Domain separation is supported in the Workflow application. Domain separation enables you to separate data, processes, and administrative tasks into logical groupings called domains. You can control several aspects of this separation, including which users can see and access data.

Support level: Standard*

  • Includes Basic level
  • Business logic: Processes can be created or modified per customer by the service provider. The use cases reflect proper use of the application by multiple service provider customers in a single instance.
  • The owner of the instance needs to be able to configure MVP business logic and data parameters per tenant as expected for the specific application.
Use case: As an admin, I need the ability to make comments mandatory on close of a record for one tenant, but not for another.

Overview

When domain separation is enabled, workflows and workflow activities inherit the domain of the user who publishes or creates them.

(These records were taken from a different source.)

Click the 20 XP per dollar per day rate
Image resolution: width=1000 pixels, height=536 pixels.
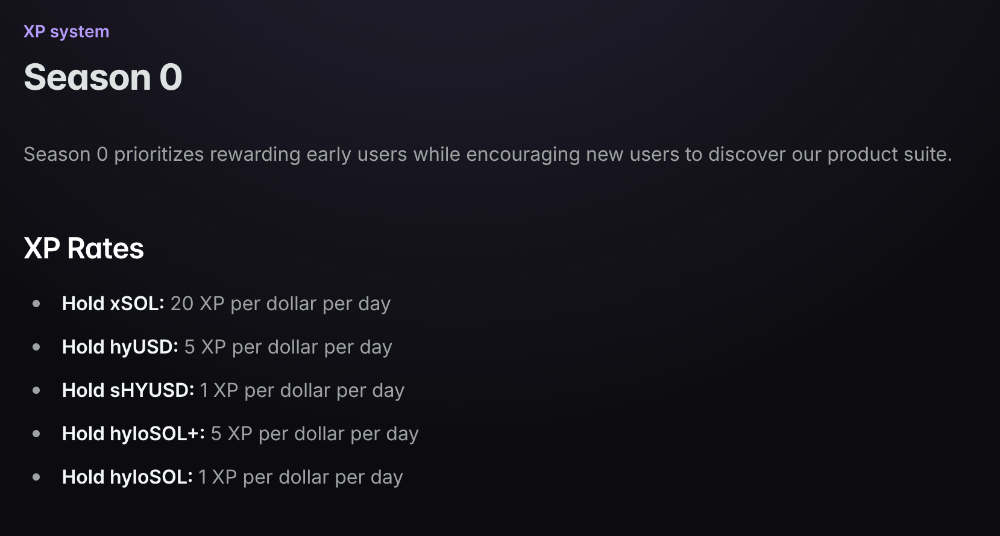pyautogui.click(x=280, y=303)
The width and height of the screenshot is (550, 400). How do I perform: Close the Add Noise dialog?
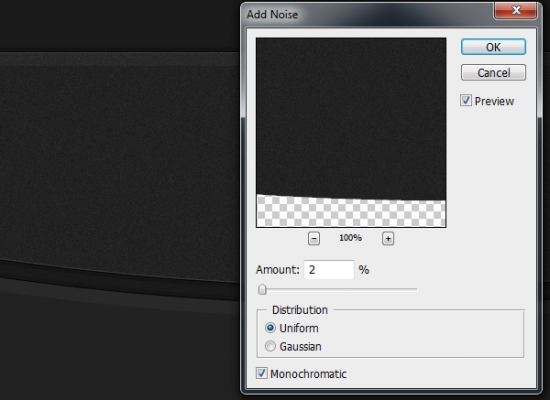(x=516, y=10)
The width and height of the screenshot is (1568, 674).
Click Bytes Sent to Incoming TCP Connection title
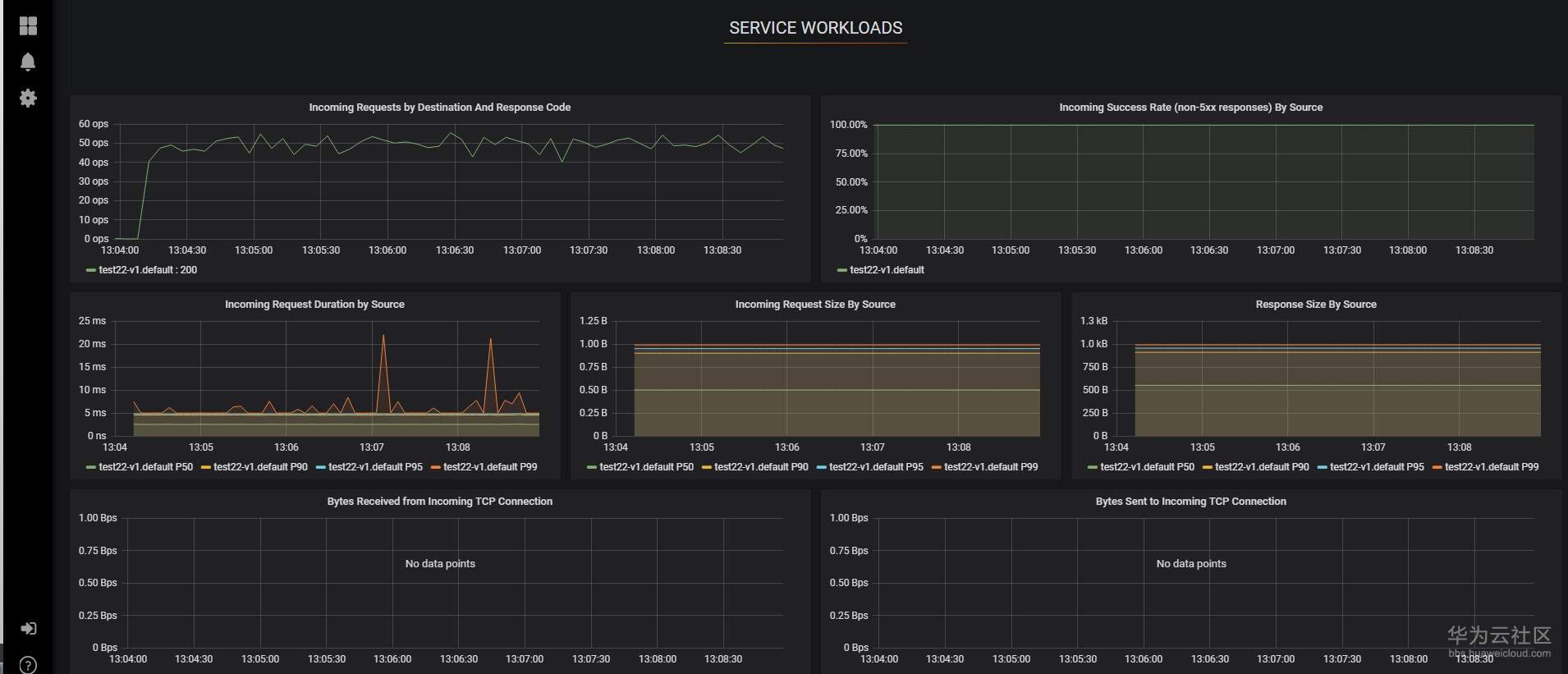tap(1190, 502)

How domain separation works in the Workflow application

While workflows are managed by multiple tables, only the following tables are used for domain separation features:
Note: The Workflow Version table [wf_workflow_version] table does not contain a domain field; Workflow Version records inherit their domain from the parent Workflow record.

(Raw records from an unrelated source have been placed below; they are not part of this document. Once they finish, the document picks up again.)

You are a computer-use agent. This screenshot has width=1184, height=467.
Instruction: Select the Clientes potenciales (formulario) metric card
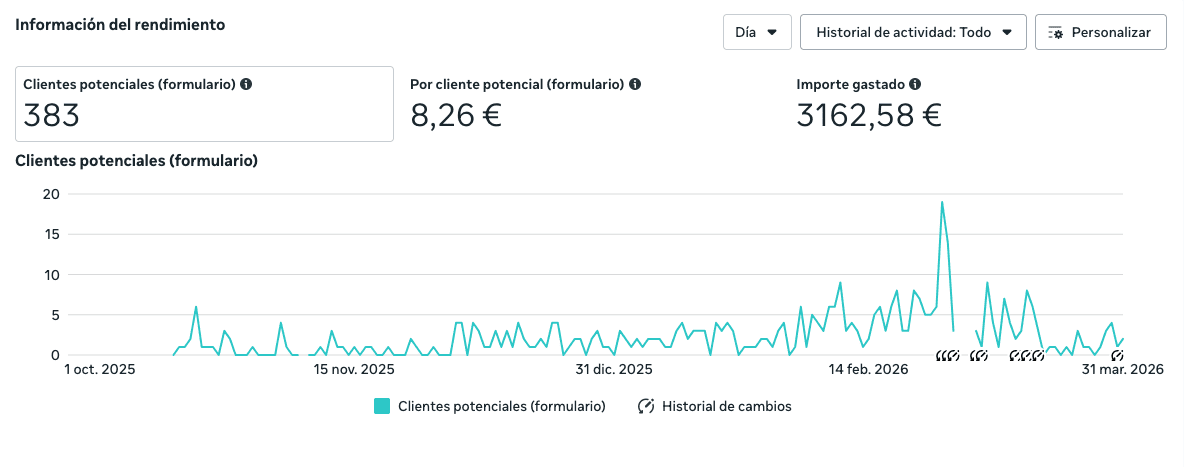(205, 104)
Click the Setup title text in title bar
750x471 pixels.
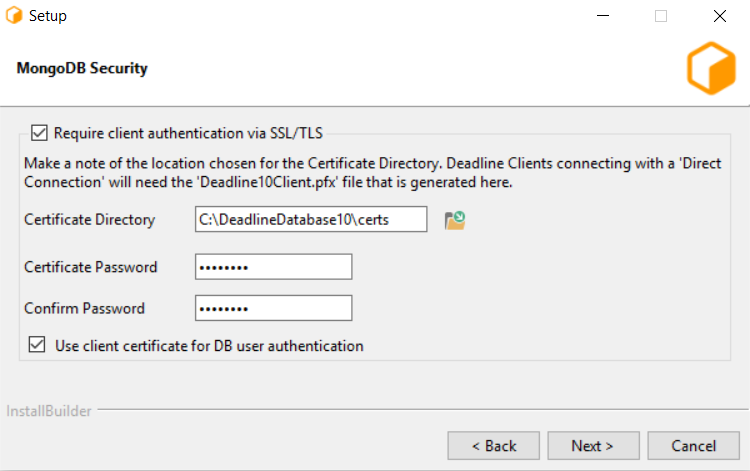coord(48,16)
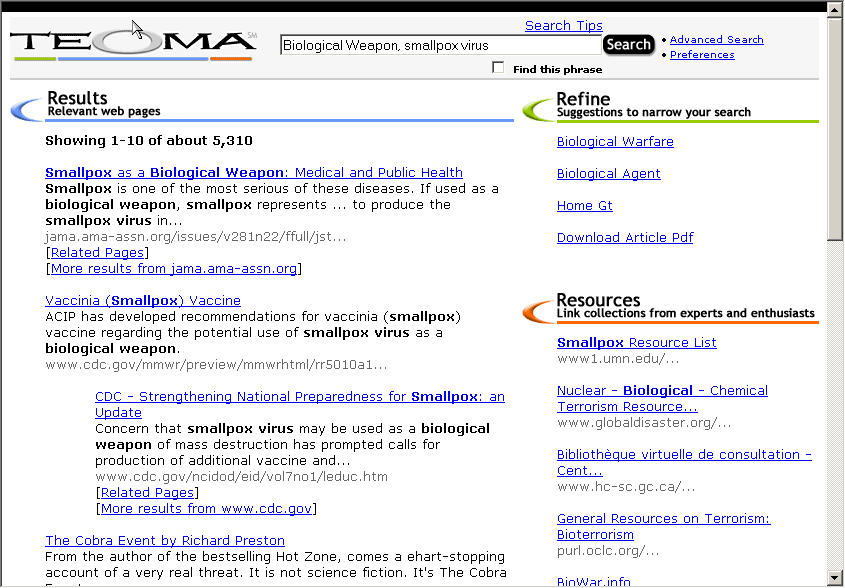
Task: Open the Smallpox Resource List link
Action: point(636,342)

The Workflow Editor displays a workflow's domain in the title bar after the workflow name.

Figure 1. Workflow editor domain

Workflows and delegated administration

Delegated administration allows child domains to inherit workflows from higher up the domain hierarchy and to override them with domain-specific versions if necessary.

Figure 2. Workflow and delegated administration
Processes are visible upwards. A child domain can see workflows in a parent domain.

Workflow records in the Workflow [wf_workflow] and Workflow Version [wf_workflow_version] tables are considered processes. A user in a child domain may check out but not copy a workflow from a parent domain. When a user in a child domain checks out a workflow from a parent domain, the system creates a version of the workflow in that user's domain. This new version is a unique record in the Workflow [wf_workflow] table. After the user publishes this new workflow, other users in the child domain use the new workflow, which overrides the workflow from the parent domain. The original workflow in the parent domain is no longer visible to users in the child domain.

For example, a managed service provider (MSP) hosts ITSM services for several companies, including ACME and Initech, on a single instance. As administrators, the MSP creates a Change Request - Emergency workflow that applies to all domains because it was created in the TOP domain, which is the highest domain in the domain hierarchy. This workflow overrides the global Change Request - Emergency workflow and specifies that emergency change requests require approval from the CAB approval group. Because of delegated administration, every domain in the hierarchy sees and uses this workflow. Now suppose the ACME domain requires a different approval policy where emergency change requests require approval from the emergency CAB approval group. The MSP creates another version of the Change Request - Emergency workflow in the ACME domain. This workflow overrides the version in the TOP domain and only applies to users in the ACME domain.

Workflow permissions

When a user starts a new workflow, the workflow runs with that user's domain and credentials.

The workflow preserves a user's domain and credentials until an activity causes the workflow to wait, such as an approval activity waiting for approval or rejection. When the stopped workflow resumes, such as when a user approves a request, the workflow uses the credentials of the approving user, but continues to run within the domain of the original user.